Hands-On Practice: Poisson Regression with NMES1988

data(NMES1988, package = "liver")
  1. Inspect the structure of the NMES1988 dataset. Which variable would be a natural response for Poisson regression, and which variables seem like plausible predictors?

  2. Use the partition() function introduced earlier in the book to split the NMES1988 data into training and test sets. Use 80% of the observations for training and 20% for testing. Why is a random split appropriate here?

  3. Fit a full Poisson regression model on the training data predicting visits using health, chronic, adl, gender, age, married, income, and insurance. Store it as full_poisson_nmes.

  4. Inspect the summary of full_poisson_nmes. Which predictors appear to have the strongest association with the expected number of physician visits?

  5. Exponentiate the coefficients of full_poisson_nmes. Choose two predictors and interpret their effects on the expected number of visits.

  6. Fit a reduced Poisson regression model on the training data predicting visits using health, chronic, age, income, and insurance. Store it as reduced_poisson_nmes.

  7. Compare full_poisson_nmes and reduced_poisson_nmes using AIC. Which model is preferred on the training data according to this criterion?

  8. Use both fitted models to predict visits for the test set. Compute the mean squared error (MSE) for each model. Which model performs better on unseen data?

  9. Compare the first ten observed values of visits in the test set with the corresponding predicted values from both models. Which model seems to follow the observed counts more closely?

  10. For full_poisson_nmes, compare the residual deviance with the residual degrees of freedom. Does this suggest possible overdispersion?

  11. If overdispersion appears to be present, explain why a quasi-Poisson or negative binomial model might be worth considering, even if it is not fitted here.

##############################

[TASKS AND EXERCISES]
1. In the Poisson regression exercises on NMES1988, what share of the observations is set aside for testing?
2. Resume the Poisson regression exercises on NMES1988 after their last item.

[RECORDED INFORMATION]

##############################

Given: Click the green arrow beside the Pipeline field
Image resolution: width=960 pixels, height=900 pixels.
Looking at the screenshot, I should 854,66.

##############################

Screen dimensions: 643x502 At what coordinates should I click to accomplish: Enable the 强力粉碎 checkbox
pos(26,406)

##############################

[OUTPUTS FOR THE TASKS]
1. 20% of the observations are used for testing.

2.
  12. Based on your results, which model would you recommend if the goal is interpretation, and which would you recommend if the goal is prediction? Explain your reasoning.

Model Comparison and Interpretation

  1. In the customer churn case study, logistic regression was compared with Naive Bayes and k-Nearest Neighbors. Why is it useful to compare models with different assumptions on the same prediction task?

  2. Suppose logistic regression and kNN achieve similar AUC values, but logistic regression is easier to interpret. In what kinds of applications might logistic regression be preferred?

  3. Why are ROC curves and AUC useful when comparing classification models across different thresholds?

  4. A model with the highest AUC is not always the best choice in practice. Explain why, using ideas such as interpretability, computational cost, and robustness.

  5. Logistic regression produces estimated probabilities, while kNN and Naive Bayes can also be used for classification. Why can predicted probabilities be especially useful in decision-making settings?

Self-Reflection

  1. Think of a real-world problem involving a binary outcome, such as disease diagnosis, customer churn, or loan approval. Which predictors would you include in a logistic regression model, and why?

  2. Think of a real-world problem involving a count outcome, such as hospital visits, insurance claims, or website clicks. Would Poisson regression be a reasonable starting point? Explain your reasoning, including what model assumptions you would want to check.